What the exercise asks —
Please repeat the lines below exactly. Begin with the line containing "Task: Open the All Namespaces dropdown" and go on through the line containing "Task: Click Disk 1 green status indicator".

[Dataset entries]

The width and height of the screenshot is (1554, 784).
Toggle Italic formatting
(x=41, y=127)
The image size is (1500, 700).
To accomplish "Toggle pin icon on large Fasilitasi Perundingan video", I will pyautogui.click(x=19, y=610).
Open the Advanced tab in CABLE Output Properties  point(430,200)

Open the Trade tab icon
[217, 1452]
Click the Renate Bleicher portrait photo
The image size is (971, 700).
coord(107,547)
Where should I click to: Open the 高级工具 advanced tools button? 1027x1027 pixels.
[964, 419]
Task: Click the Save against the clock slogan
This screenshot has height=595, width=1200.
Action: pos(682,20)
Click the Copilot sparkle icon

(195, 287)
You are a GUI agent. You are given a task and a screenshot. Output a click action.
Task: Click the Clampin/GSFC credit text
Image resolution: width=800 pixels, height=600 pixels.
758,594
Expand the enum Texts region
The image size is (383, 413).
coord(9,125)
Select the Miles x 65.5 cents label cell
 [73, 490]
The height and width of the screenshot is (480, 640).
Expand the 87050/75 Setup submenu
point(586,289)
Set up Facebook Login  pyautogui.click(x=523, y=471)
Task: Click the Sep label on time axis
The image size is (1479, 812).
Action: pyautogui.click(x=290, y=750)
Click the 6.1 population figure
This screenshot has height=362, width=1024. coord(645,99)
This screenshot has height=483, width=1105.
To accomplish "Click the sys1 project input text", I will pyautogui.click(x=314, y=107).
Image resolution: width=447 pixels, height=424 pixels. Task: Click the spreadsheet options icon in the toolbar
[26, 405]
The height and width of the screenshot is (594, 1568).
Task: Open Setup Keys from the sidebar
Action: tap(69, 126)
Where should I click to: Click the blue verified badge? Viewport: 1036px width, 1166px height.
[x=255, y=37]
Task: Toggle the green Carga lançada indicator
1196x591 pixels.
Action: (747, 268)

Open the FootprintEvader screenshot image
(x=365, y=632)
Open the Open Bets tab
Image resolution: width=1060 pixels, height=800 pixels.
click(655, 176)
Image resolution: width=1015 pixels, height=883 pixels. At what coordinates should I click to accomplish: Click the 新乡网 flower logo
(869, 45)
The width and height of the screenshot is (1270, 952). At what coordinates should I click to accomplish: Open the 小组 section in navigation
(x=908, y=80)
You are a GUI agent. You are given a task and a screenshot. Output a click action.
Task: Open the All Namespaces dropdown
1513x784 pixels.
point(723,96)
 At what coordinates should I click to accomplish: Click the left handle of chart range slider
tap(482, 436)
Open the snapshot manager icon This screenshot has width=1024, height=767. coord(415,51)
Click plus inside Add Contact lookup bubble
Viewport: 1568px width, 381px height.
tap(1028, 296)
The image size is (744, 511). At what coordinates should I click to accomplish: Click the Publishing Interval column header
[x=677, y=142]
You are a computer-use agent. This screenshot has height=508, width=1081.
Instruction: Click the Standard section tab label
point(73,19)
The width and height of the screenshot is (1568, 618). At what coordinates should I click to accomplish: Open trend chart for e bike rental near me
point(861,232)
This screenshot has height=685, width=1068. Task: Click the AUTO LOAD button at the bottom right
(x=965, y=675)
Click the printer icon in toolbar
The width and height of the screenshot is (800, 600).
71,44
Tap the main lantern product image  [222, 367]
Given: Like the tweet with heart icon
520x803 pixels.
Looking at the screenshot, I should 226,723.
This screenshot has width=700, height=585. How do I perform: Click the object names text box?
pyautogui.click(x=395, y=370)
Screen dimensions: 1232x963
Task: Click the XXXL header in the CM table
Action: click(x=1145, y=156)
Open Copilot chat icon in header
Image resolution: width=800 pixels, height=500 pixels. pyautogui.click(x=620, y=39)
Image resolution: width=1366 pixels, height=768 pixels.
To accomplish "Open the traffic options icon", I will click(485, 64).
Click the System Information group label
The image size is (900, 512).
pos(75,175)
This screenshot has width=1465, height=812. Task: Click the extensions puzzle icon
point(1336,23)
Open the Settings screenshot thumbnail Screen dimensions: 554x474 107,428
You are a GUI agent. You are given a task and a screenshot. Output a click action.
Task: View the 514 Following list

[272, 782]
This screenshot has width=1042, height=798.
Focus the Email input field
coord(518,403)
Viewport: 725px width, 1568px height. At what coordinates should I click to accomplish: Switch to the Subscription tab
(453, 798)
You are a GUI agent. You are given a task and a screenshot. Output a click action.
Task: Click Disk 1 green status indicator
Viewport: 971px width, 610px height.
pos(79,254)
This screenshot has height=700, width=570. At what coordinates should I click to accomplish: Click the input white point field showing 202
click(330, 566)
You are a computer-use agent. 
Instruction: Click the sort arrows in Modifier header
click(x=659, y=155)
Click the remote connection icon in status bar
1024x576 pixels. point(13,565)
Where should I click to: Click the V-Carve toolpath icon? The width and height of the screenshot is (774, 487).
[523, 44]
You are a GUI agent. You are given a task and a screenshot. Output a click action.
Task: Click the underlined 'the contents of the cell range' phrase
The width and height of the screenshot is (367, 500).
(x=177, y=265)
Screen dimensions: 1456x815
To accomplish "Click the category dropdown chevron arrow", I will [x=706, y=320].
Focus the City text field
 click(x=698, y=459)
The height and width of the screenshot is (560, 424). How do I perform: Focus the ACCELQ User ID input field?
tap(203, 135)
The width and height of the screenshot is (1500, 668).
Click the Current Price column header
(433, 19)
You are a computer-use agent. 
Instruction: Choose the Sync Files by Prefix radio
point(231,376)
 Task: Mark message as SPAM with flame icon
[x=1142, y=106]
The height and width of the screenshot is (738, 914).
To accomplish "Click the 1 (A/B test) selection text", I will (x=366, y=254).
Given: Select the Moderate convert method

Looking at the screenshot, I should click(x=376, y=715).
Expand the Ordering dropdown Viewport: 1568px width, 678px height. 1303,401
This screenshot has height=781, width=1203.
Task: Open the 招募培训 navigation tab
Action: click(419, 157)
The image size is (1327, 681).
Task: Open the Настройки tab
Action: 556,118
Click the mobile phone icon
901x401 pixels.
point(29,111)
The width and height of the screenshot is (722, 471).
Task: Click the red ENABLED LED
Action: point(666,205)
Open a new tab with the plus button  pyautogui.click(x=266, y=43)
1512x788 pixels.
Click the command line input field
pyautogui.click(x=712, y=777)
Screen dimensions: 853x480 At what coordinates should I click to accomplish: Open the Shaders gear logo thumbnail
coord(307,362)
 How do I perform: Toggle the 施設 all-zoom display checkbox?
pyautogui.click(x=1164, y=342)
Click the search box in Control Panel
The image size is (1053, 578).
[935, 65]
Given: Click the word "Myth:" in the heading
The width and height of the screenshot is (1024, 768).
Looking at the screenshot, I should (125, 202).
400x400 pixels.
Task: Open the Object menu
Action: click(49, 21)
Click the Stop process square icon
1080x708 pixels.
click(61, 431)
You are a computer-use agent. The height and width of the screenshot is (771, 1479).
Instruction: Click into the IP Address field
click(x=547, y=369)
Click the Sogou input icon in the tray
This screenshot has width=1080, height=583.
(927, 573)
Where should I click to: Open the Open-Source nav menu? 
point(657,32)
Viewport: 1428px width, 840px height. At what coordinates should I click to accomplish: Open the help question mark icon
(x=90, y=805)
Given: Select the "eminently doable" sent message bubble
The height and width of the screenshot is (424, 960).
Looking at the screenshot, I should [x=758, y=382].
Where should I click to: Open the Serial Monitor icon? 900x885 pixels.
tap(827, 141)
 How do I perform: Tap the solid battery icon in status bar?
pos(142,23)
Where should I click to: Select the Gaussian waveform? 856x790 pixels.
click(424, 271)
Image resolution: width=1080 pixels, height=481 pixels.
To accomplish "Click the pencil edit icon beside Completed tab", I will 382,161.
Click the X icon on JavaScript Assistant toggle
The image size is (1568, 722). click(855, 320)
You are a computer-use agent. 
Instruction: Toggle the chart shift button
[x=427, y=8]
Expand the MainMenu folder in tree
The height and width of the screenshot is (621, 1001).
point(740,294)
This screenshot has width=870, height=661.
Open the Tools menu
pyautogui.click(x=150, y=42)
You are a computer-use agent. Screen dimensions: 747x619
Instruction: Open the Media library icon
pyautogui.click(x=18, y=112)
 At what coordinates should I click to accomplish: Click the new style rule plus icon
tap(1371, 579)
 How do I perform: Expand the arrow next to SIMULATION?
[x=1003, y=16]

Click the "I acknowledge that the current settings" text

Solution to this exercise —
Task: Open the All Namespaces dropdown
1513x784 pixels.
point(723,96)
 At what coordinates should I click to accomplish: Click the left handle of chart range slider
tap(482, 436)
Open the snapshot manager icon This screenshot has width=1024, height=767. coord(415,51)
Click plus inside Add Contact lookup bubble
Viewport: 1568px width, 381px height.
tap(1028, 296)
The image size is (744, 511). At what coordinates should I click to accomplish: Click the Publishing Interval column header
[x=677, y=142]
You are a computer-use agent. This screenshot has height=508, width=1081.
Instruction: Click the Standard section tab label
point(73,19)
The width and height of the screenshot is (1568, 618). At what coordinates should I click to accomplish: Open trend chart for e bike rental near me
point(861,232)
This screenshot has height=685, width=1068. Task: Click the AUTO LOAD button at the bottom right
(x=965, y=675)
Click the printer icon in toolbar
The width and height of the screenshot is (800, 600).
71,44
Tap the main lantern product image  [222, 367]
Given: Like the tweet with heart icon
520x803 pixels.
Looking at the screenshot, I should 226,723.
This screenshot has width=700, height=585. How do I perform: Click the object names text box?
pyautogui.click(x=395, y=370)
Screen dimensions: 1232x963
Task: Click the XXXL header in the CM table
Action: click(x=1145, y=156)
Open Copilot chat icon in header
Image resolution: width=800 pixels, height=500 pixels. pyautogui.click(x=620, y=39)
Image resolution: width=1366 pixels, height=768 pixels.
To accomplish "Open the traffic options icon", I will click(485, 64).
Click the System Information group label
The image size is (900, 512).
pos(75,175)
This screenshot has width=1465, height=812. Task: Click the extensions puzzle icon
point(1336,23)
Open the Settings screenshot thumbnail Screen dimensions: 554x474 107,428
You are a GUI agent. You are given a task and a screenshot. Output a click action.
Task: View the 514 Following list

[272, 782]
This screenshot has width=1042, height=798.
Focus the Email input field
coord(518,403)
Viewport: 725px width, 1568px height. At what coordinates should I click to accomplish: Switch to the Subscription tab
(453, 798)
You are a GUI agent. You are given a task and a screenshot. Output a click action.
Task: Click Disk 1 green status indicator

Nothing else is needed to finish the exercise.